[Saved data entries]
╔══
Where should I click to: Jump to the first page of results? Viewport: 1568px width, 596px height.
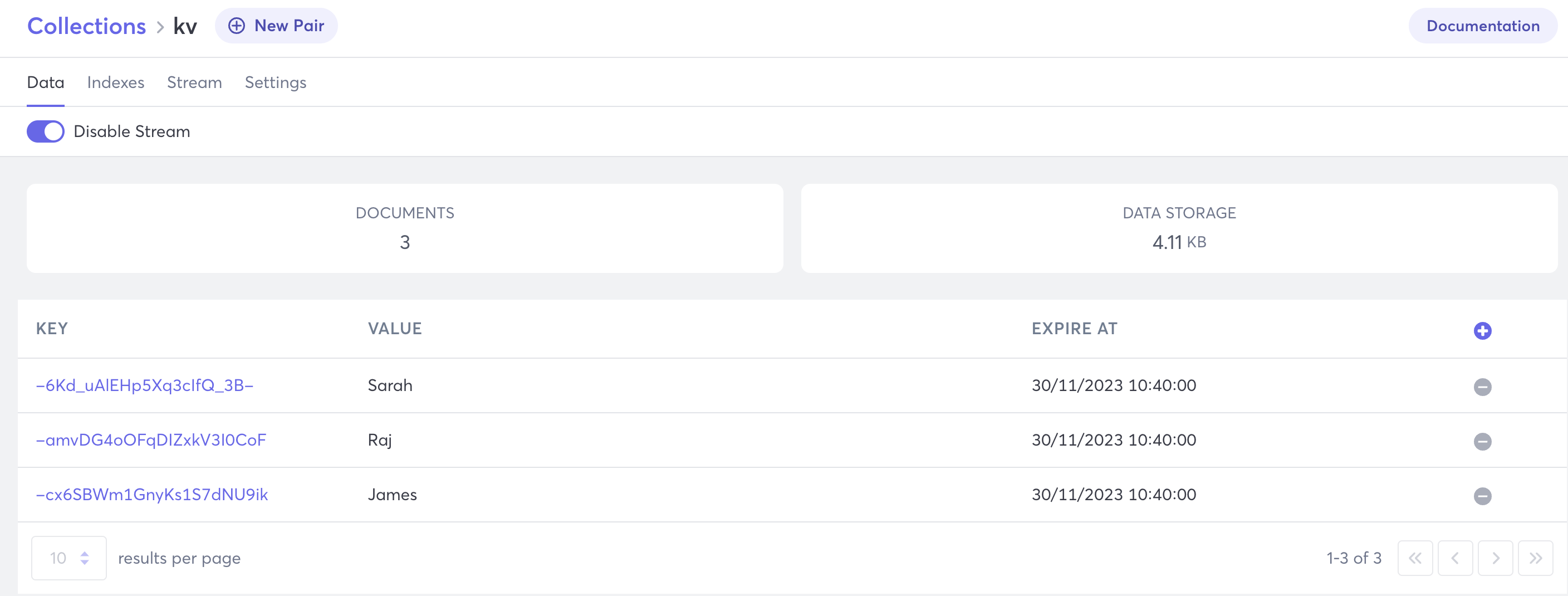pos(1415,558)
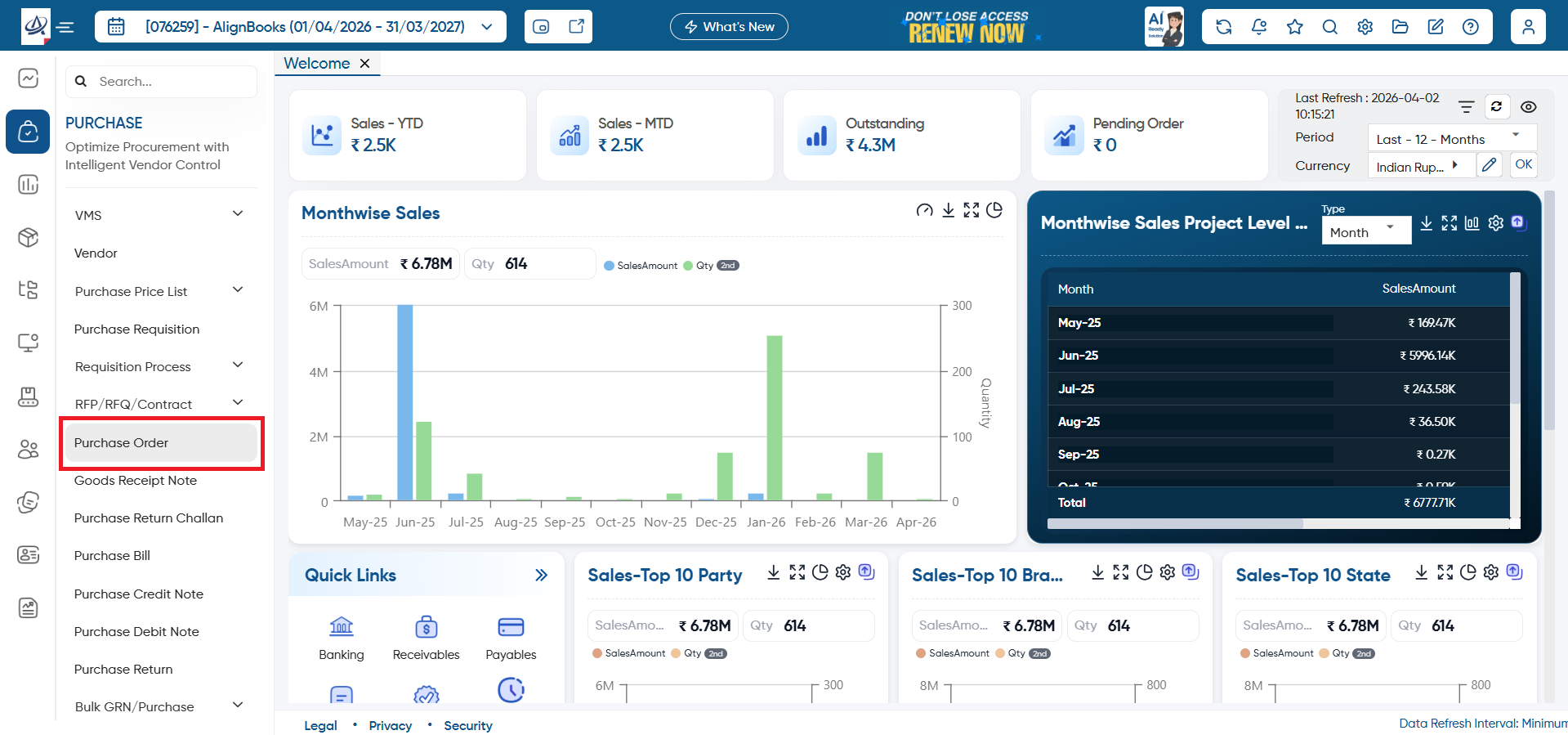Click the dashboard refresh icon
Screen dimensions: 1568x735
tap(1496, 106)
╚══
* **Exercise aim**: Before handing back the copy, remove the pictures; otherwise print the data exactly.

* **Output of the task**:
Where should I click to: Jump to the first page of results? Viewport: 1568px width, 596px height.
pos(1415,558)
Click the dashboard refresh icon
Screen dimensions: 1568x735
tap(1496, 106)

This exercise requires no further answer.